▶ **Task prompt**:
Please transcribe the data exactly, with nothing left out.

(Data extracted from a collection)
= = = = =

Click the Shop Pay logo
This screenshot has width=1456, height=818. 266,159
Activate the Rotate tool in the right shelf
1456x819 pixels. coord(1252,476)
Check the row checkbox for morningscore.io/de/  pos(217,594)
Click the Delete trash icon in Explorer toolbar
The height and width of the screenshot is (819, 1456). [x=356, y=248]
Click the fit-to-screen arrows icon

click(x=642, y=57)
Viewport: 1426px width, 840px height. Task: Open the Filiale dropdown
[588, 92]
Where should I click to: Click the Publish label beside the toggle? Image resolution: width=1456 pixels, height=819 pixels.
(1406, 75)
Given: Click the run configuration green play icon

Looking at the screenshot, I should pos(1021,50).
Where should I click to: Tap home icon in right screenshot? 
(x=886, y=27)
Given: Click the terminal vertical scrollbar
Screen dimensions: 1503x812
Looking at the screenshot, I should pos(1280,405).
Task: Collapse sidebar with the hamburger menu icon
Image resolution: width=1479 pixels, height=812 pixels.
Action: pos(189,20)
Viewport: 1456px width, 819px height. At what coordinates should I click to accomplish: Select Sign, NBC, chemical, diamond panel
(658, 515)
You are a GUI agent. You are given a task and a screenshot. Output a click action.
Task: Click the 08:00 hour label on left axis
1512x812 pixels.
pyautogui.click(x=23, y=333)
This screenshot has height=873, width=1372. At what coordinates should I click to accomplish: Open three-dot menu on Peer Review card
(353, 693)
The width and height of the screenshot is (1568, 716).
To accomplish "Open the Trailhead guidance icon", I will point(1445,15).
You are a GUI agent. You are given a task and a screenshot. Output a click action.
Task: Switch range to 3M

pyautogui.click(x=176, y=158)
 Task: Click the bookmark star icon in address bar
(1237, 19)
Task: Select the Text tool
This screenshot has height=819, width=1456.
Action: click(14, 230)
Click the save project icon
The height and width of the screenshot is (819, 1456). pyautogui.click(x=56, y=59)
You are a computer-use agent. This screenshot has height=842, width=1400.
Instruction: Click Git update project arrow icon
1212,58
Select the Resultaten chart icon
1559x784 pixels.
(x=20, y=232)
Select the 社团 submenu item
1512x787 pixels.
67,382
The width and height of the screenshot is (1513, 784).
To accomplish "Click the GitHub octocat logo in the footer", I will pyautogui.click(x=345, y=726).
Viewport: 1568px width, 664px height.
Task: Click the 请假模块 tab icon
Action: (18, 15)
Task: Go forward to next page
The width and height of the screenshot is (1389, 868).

= = = = =

▶ **Solution to the problem**:
Click the Shop Pay logo
This screenshot has width=1456, height=818. 266,159
Activate the Rotate tool in the right shelf
1456x819 pixels. coord(1252,476)
Check the row checkbox for morningscore.io/de/  pos(217,594)
Click the Delete trash icon in Explorer toolbar
The height and width of the screenshot is (819, 1456). [x=356, y=248]
Click the fit-to-screen arrows icon

click(x=642, y=57)
Viewport: 1426px width, 840px height. Task: Open the Filiale dropdown
[588, 92]
Where should I click to: Click the Publish label beside the toggle? Image resolution: width=1456 pixels, height=819 pixels.
(1406, 75)
Given: Click the run configuration green play icon

Looking at the screenshot, I should pos(1021,50).
Where should I click to: Tap home icon in right screenshot? 
(x=886, y=27)
Given: Click the terminal vertical scrollbar
Screen dimensions: 1503x812
Looking at the screenshot, I should pos(1280,405).
Task: Collapse sidebar with the hamburger menu icon
Image resolution: width=1479 pixels, height=812 pixels.
Action: pos(189,20)
Viewport: 1456px width, 819px height. At what coordinates should I click to accomplish: Select Sign, NBC, chemical, diamond panel
(658, 515)
You are a GUI agent. You are given a task and a screenshot. Output a click action.
Task: Click the 08:00 hour label on left axis
1512x812 pixels.
pyautogui.click(x=23, y=333)
This screenshot has height=873, width=1372. At what coordinates should I click to accomplish: Open three-dot menu on Peer Review card
(353, 693)
The width and height of the screenshot is (1568, 716).
To accomplish "Open the Trailhead guidance icon", I will point(1445,15).
You are a GUI agent. You are given a task and a screenshot. Output a click action.
Task: Switch range to 3M

pyautogui.click(x=176, y=158)
 Task: Click the bookmark star icon in address bar
(1237, 19)
Task: Select the Text tool
This screenshot has height=819, width=1456.
Action: click(14, 230)
Click the save project icon
The height and width of the screenshot is (819, 1456). pyautogui.click(x=56, y=59)
You are a computer-use agent. This screenshot has height=842, width=1400.
Instruction: Click Git update project arrow icon
1212,58
Select the Resultaten chart icon
1559x784 pixels.
(x=20, y=232)
Select the 社团 submenu item
1512x787 pixels.
67,382
The width and height of the screenshot is (1513, 784).
To accomplish "Click the GitHub octocat logo in the footer", I will pyautogui.click(x=345, y=726).
Viewport: 1568px width, 664px height.
Task: Click the 请假模块 tab icon
Action: (18, 15)
Task: Go forward to next page
The width and height of the screenshot is (1389, 868).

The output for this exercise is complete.